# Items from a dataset
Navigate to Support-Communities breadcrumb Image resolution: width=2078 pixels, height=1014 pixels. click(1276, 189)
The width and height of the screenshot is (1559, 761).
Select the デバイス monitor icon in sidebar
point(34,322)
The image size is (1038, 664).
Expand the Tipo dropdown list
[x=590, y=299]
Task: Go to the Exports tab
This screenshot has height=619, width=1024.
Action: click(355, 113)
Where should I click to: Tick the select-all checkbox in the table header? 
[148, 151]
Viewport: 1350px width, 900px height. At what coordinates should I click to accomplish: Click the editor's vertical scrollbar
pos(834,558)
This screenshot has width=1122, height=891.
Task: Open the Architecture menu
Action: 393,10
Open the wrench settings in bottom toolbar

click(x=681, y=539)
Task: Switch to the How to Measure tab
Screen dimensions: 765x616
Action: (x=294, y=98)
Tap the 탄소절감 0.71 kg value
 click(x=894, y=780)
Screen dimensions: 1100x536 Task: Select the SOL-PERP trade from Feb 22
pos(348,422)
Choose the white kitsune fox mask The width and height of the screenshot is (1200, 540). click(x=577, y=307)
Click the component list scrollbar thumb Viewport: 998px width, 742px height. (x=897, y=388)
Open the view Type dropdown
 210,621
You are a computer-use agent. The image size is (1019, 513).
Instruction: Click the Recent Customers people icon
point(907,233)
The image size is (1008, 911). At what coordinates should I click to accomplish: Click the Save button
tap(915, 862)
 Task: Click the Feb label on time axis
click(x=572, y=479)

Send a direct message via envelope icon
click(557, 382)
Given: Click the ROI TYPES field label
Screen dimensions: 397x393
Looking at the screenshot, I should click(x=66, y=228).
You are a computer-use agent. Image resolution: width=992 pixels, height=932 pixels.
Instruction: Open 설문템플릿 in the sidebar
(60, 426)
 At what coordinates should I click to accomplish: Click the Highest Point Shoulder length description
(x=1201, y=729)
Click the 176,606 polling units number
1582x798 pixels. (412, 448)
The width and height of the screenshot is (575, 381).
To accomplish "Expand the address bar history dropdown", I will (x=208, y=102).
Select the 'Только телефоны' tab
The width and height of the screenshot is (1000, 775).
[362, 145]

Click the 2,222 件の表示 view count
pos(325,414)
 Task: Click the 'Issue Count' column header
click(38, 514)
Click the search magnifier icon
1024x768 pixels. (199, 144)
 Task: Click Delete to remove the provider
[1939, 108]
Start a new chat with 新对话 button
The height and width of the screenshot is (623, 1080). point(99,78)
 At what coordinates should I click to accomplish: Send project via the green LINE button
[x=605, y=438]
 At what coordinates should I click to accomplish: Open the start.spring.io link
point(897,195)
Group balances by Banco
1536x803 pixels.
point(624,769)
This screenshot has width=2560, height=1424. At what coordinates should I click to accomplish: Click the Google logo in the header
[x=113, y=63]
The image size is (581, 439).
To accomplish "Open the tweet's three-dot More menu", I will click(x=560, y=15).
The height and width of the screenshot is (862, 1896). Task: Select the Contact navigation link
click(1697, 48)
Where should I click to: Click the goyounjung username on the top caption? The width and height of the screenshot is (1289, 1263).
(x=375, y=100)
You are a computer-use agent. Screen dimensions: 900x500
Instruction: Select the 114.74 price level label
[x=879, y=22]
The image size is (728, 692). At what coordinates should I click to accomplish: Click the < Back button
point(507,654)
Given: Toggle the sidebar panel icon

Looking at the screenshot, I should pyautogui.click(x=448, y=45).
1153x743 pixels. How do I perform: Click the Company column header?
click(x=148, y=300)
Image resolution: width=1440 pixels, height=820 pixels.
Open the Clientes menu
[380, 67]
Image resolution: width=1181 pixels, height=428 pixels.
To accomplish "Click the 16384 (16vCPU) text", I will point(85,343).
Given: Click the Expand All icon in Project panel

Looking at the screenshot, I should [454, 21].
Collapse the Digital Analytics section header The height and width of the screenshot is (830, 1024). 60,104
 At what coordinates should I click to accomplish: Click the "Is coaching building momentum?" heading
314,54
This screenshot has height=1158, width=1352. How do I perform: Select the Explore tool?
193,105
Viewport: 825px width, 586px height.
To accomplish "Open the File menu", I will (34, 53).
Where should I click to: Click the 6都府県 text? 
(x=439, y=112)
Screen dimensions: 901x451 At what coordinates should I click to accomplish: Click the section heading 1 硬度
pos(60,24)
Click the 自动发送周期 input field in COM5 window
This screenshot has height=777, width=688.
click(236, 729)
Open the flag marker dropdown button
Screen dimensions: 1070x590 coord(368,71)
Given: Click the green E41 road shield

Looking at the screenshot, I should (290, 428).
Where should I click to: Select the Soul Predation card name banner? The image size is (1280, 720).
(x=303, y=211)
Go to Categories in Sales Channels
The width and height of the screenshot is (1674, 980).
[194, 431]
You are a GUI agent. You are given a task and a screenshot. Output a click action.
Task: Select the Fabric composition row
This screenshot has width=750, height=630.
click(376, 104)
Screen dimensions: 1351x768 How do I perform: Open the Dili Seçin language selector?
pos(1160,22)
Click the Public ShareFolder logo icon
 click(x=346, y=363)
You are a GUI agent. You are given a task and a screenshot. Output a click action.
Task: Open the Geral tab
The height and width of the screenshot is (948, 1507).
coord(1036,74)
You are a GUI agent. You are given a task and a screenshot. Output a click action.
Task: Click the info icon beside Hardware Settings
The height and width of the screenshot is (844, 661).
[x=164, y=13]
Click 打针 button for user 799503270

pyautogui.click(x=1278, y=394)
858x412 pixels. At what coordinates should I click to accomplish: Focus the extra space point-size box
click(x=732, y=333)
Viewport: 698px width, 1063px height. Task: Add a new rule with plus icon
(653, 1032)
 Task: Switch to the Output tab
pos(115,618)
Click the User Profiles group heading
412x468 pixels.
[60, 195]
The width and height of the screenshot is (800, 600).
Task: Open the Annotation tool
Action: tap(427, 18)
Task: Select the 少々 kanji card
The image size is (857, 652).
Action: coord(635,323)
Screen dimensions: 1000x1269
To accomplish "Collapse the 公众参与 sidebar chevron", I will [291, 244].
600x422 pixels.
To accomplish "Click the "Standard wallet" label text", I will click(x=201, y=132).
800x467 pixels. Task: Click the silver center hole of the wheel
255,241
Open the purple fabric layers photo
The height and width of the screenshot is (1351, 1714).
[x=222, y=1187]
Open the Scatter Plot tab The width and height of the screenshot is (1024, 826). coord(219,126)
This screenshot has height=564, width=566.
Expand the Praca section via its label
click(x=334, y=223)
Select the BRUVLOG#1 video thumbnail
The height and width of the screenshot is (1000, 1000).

# PROBLEM TO WORK ON
Write out exactly, and only, each line from the one with "Select the BRUVLOG#1 video thumbnail" down to the last line of the records above.

# EXERCISE RESPONSE
Select the BRUVLOG#1 video thumbnail
The height and width of the screenshot is (1000, 1000).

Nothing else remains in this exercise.